#### Exercise details:
Lines in the listing below that include the word "Round" need to be copied.
[Opening Material provided section]
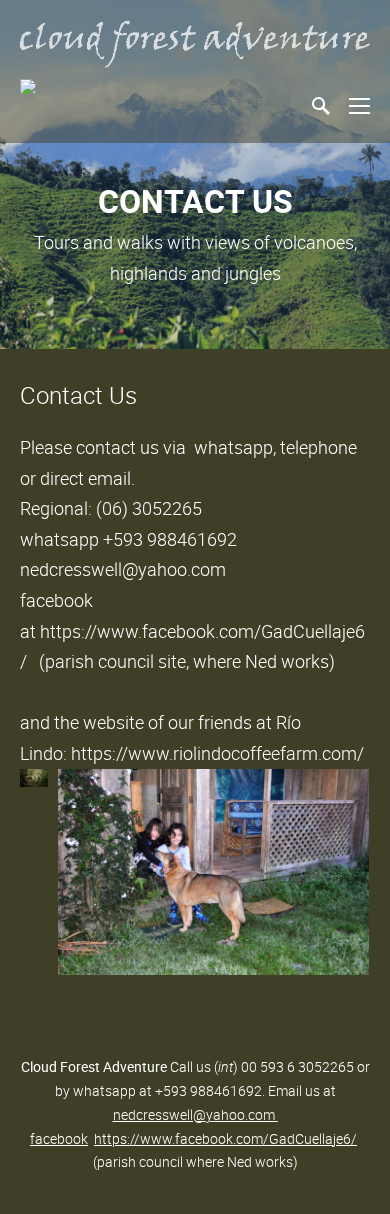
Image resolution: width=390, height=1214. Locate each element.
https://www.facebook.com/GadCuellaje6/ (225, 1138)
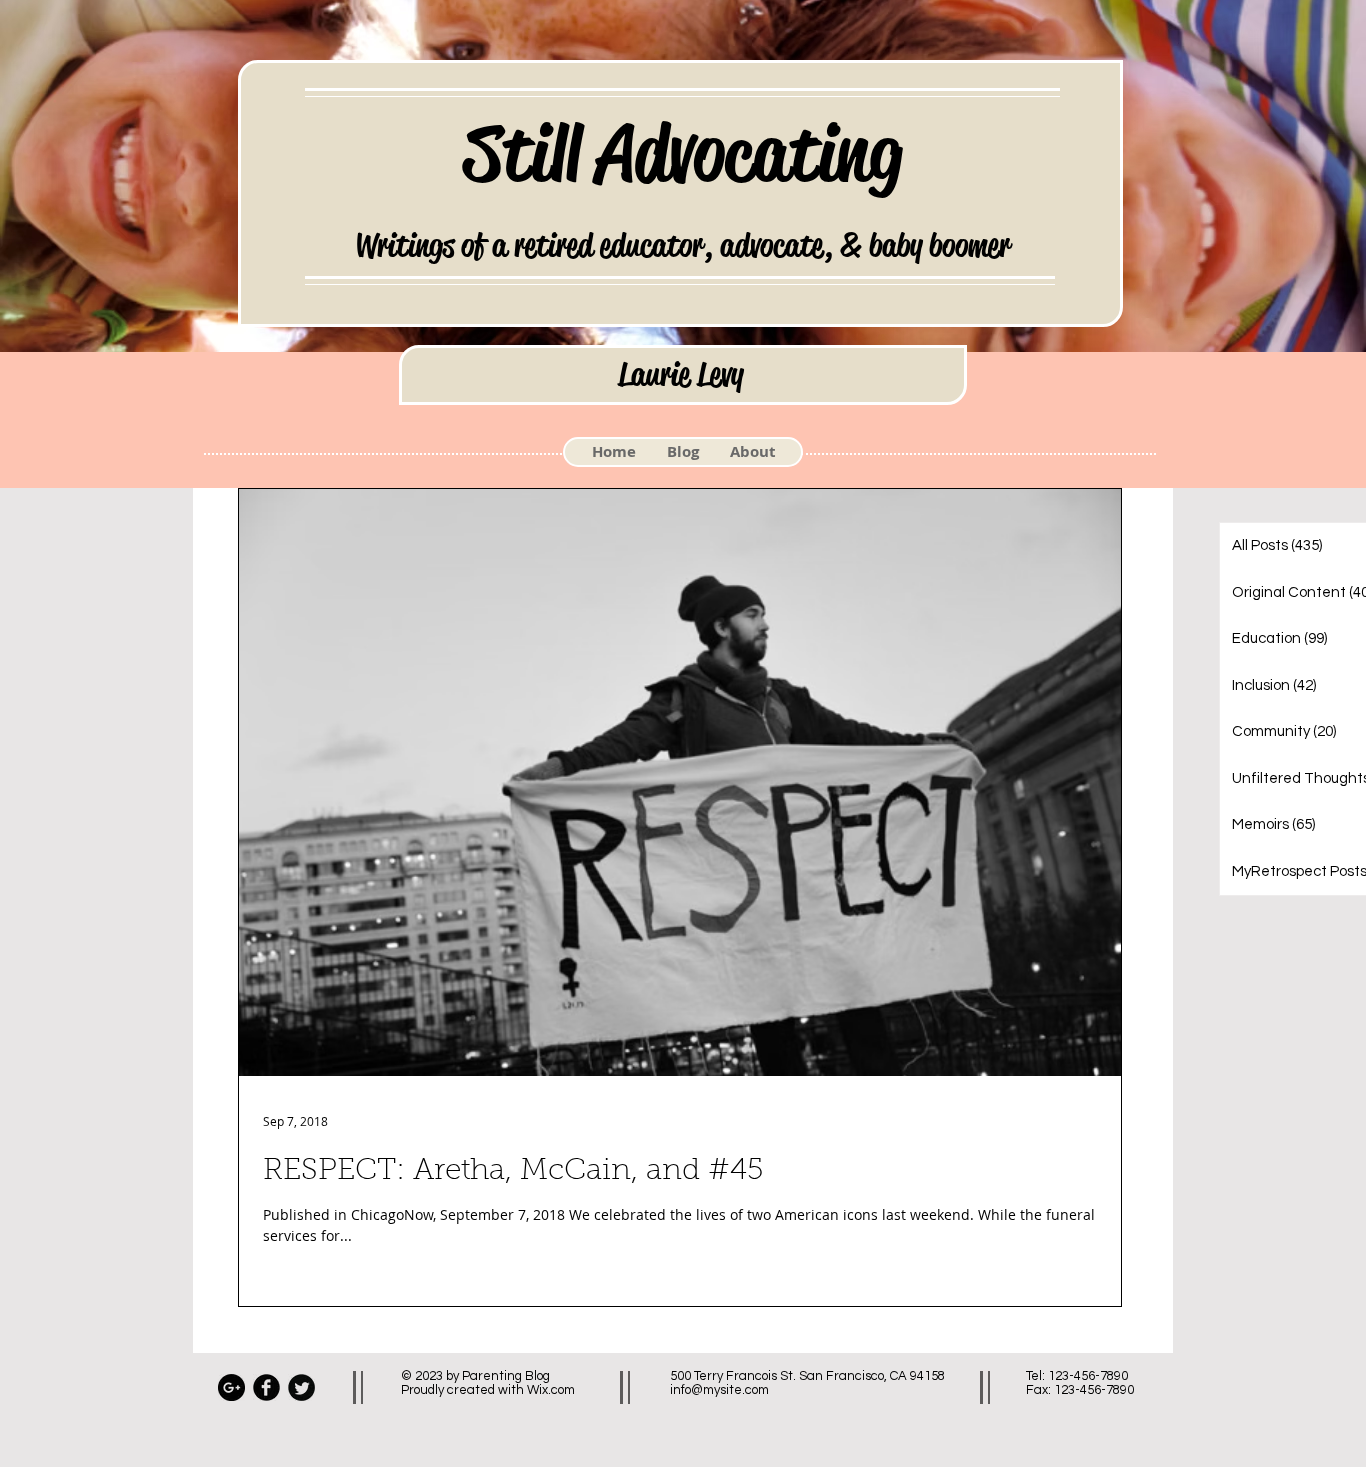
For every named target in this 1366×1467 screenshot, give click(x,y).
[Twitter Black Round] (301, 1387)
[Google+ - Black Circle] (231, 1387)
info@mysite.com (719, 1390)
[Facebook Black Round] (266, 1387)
[Closing Material provided section]
#### Exercise answer:
[Twitter Black Round] (301, 1387)
[Facebook Black Round] (266, 1387)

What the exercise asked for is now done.